The actor told Vanity Fair for its April cover story that he originally passed on "SNL" producer Lorne Michaels' offer to play Trump but changed his mind after a film role fell through.
"I was supposed to do a film. And the people who were doing the film were supposed to escrow money to guarantee that I would get paid," he said in a video accompanying the cover story. "And they didn’t put the money in escrow. And that’s when I hung up and said I’m not going to go do the movie and I’m going to go do the thing with Lorne. And I think to myself, 'What if I hadn’t done that?' ... It’s turned out to be this incredible opportunity."
Baldwin's impression has been so popular that he has parlayed it into an upcoming satirical book and made his record 17th appearance as host of "SNL" earlier this year.
McKinnon, he said, is "one of the three most talented people" he's ever worked with on the show.
His first love, however, was for Fey, whom he described in the excerpt as "beautiful and brunette, smart and funny, by turns smug and diffident and completely uninterested in me or anything I had to say."
He added, "I had the same reaction that I’m sure many men and women have: I fell in love."
As it turned out, Fey was already married to Jeff Richmond and Baldwin had to settle for working with her.
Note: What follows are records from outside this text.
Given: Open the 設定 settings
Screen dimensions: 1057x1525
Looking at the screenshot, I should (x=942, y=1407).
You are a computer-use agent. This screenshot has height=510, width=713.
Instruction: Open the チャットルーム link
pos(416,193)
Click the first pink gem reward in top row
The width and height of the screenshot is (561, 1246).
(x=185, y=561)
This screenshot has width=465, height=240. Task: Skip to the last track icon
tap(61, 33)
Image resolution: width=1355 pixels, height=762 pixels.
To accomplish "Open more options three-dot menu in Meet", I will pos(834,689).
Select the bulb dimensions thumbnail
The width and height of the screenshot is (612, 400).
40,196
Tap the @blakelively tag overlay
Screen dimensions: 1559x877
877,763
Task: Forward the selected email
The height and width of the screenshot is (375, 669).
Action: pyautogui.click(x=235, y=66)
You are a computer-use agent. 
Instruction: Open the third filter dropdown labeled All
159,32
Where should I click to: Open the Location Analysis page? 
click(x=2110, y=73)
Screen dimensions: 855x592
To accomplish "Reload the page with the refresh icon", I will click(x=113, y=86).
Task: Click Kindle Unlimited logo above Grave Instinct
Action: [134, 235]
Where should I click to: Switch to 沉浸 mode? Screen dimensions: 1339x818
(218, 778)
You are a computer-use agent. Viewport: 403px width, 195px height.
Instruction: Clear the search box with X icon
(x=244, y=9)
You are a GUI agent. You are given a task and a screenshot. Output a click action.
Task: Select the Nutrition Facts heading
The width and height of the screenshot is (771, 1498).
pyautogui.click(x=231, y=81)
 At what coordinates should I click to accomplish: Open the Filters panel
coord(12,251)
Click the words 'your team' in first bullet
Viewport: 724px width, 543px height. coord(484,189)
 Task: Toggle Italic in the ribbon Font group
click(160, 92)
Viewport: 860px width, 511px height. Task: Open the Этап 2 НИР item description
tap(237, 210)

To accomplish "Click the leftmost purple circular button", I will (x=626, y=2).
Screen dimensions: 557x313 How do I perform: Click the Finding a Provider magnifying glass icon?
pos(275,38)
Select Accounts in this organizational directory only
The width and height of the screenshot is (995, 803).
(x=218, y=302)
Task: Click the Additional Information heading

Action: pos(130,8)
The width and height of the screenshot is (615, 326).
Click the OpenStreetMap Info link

"As we shot the series finale, on a December night in Lower Manhattan, my building rush of nostalgia for the show hit its peak," Baldwin said. "Freezing my a-- off on a boat floating in a marina in Battery Park City, Jack groped his way toward telling Liz [Fey's character Liz Lemon] he loved her. 'Lemon, there is a word, a once special word, that has been tragically co-opted by the romance-industrial complex.' That night was tough. The best job I ever had, that I will ever have, was over."